**EXERCISE REQUIREMENTS**. Please return the records below exactly as they stand.
::: MATERIAL PROVIDED
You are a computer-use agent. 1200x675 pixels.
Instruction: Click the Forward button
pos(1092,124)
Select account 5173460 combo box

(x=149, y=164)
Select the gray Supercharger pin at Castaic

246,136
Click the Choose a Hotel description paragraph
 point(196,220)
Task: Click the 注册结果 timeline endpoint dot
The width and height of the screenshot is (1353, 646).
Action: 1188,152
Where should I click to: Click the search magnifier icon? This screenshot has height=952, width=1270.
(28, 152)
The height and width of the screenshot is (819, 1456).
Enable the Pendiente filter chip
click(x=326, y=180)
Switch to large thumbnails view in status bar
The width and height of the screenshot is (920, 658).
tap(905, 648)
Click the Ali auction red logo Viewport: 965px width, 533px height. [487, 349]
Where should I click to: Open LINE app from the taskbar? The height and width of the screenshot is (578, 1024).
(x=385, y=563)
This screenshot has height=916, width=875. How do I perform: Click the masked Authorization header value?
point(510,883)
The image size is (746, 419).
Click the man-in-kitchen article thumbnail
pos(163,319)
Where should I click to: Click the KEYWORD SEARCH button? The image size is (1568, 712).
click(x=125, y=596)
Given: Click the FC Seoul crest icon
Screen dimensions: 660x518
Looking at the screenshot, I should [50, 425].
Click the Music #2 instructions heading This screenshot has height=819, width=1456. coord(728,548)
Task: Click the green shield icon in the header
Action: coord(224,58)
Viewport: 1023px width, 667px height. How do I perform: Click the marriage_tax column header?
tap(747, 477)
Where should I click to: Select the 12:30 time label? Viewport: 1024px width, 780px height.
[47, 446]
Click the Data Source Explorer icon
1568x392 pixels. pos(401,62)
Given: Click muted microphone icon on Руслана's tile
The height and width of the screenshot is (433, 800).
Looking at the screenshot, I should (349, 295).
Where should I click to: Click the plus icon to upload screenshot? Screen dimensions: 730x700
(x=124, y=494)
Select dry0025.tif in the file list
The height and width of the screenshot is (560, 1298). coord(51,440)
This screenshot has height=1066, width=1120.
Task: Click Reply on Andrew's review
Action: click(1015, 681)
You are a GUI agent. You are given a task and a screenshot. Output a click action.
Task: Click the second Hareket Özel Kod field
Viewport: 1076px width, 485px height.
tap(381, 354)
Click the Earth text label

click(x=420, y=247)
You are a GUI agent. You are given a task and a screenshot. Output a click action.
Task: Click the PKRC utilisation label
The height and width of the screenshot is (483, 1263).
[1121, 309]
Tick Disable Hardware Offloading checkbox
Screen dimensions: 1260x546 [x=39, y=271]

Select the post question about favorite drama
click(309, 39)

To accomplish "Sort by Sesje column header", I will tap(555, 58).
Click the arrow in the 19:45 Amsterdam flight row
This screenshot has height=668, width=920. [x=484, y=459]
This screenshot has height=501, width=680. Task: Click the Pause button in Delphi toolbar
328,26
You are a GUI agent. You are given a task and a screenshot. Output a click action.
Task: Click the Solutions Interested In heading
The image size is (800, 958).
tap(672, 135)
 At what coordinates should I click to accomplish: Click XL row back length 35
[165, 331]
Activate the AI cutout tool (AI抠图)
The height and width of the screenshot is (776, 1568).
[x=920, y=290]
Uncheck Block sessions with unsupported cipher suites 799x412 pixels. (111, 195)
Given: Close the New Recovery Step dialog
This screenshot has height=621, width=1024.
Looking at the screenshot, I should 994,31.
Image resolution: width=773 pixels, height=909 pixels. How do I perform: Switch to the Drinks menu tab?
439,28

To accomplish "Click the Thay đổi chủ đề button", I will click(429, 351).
::::::
**RESPONSE**.
You are a computer-use agent. 1200x675 pixels.
Instruction: Click the Forward button
pos(1092,124)
Select account 5173460 combo box

(x=149, y=164)
Select the gray Supercharger pin at Castaic

246,136
Click the Choose a Hotel description paragraph
 point(196,220)
Task: Click the 注册结果 timeline endpoint dot
The width and height of the screenshot is (1353, 646).
Action: 1188,152
Where should I click to: Click the search magnifier icon? This screenshot has height=952, width=1270.
(28, 152)
The height and width of the screenshot is (819, 1456).
Enable the Pendiente filter chip
click(x=326, y=180)
Switch to large thumbnails view in status bar
The width and height of the screenshot is (920, 658).
tap(905, 648)
Click the Ali auction red logo Viewport: 965px width, 533px height. [487, 349]
Where should I click to: Open LINE app from the taskbar? The height and width of the screenshot is (578, 1024).
(x=385, y=563)
This screenshot has height=916, width=875. How do I perform: Click the masked Authorization header value?
point(510,883)
The image size is (746, 419).
Click the man-in-kitchen article thumbnail
pos(163,319)
Where should I click to: Click the KEYWORD SEARCH button? The image size is (1568, 712).
click(x=125, y=596)
Given: Click the FC Seoul crest icon
Screen dimensions: 660x518
Looking at the screenshot, I should [50, 425].
Click the Music #2 instructions heading This screenshot has height=819, width=1456. coord(728,548)
Task: Click the green shield icon in the header
Action: coord(224,58)
Viewport: 1023px width, 667px height. How do I perform: Click the marriage_tax column header?
tap(747, 477)
Where should I click to: Select the 12:30 time label? Viewport: 1024px width, 780px height.
[47, 446]
Click the Data Source Explorer icon
1568x392 pixels. pos(401,62)
Given: Click muted microphone icon on Руслана's tile
The height and width of the screenshot is (433, 800).
Looking at the screenshot, I should (349, 295).
Where should I click to: Click the plus icon to upload screenshot? Screen dimensions: 730x700
(x=124, y=494)
Select dry0025.tif in the file list
The height and width of the screenshot is (560, 1298). coord(51,440)
This screenshot has height=1066, width=1120.
Task: Click Reply on Andrew's review
Action: click(1015, 681)
You are a GUI agent. You are given a task and a screenshot. Output a click action.
Task: Click the second Hareket Özel Kod field
Viewport: 1076px width, 485px height.
tap(381, 354)
Click the Earth text label

click(x=420, y=247)
You are a GUI agent. You are given a task and a screenshot. Output a click action.
Task: Click the PKRC utilisation label
The height and width of the screenshot is (483, 1263).
[1121, 309]
Tick Disable Hardware Offloading checkbox
Screen dimensions: 1260x546 [x=39, y=271]

Select the post question about favorite drama
click(309, 39)

To accomplish "Sort by Sesje column header", I will tap(555, 58).
Click the arrow in the 19:45 Amsterdam flight row
This screenshot has height=668, width=920. [x=484, y=459]
This screenshot has height=501, width=680. Task: Click the Pause button in Delphi toolbar
328,26
You are a GUI agent. You are given a task and a screenshot. Output a click action.
Task: Click the Solutions Interested In heading
The image size is (800, 958).
tap(672, 135)
 At what coordinates should I click to accomplish: Click XL row back length 35
[165, 331]
Activate the AI cutout tool (AI抠图)
The height and width of the screenshot is (776, 1568).
[x=920, y=290]
Uncheck Block sessions with unsupported cipher suites 799x412 pixels. (111, 195)
Given: Close the New Recovery Step dialog
This screenshot has height=621, width=1024.
Looking at the screenshot, I should 994,31.
Image resolution: width=773 pixels, height=909 pixels. How do I perform: Switch to the Drinks menu tab?
439,28

To accomplish "Click the Thay đổi chủ đề button", I will click(429, 351).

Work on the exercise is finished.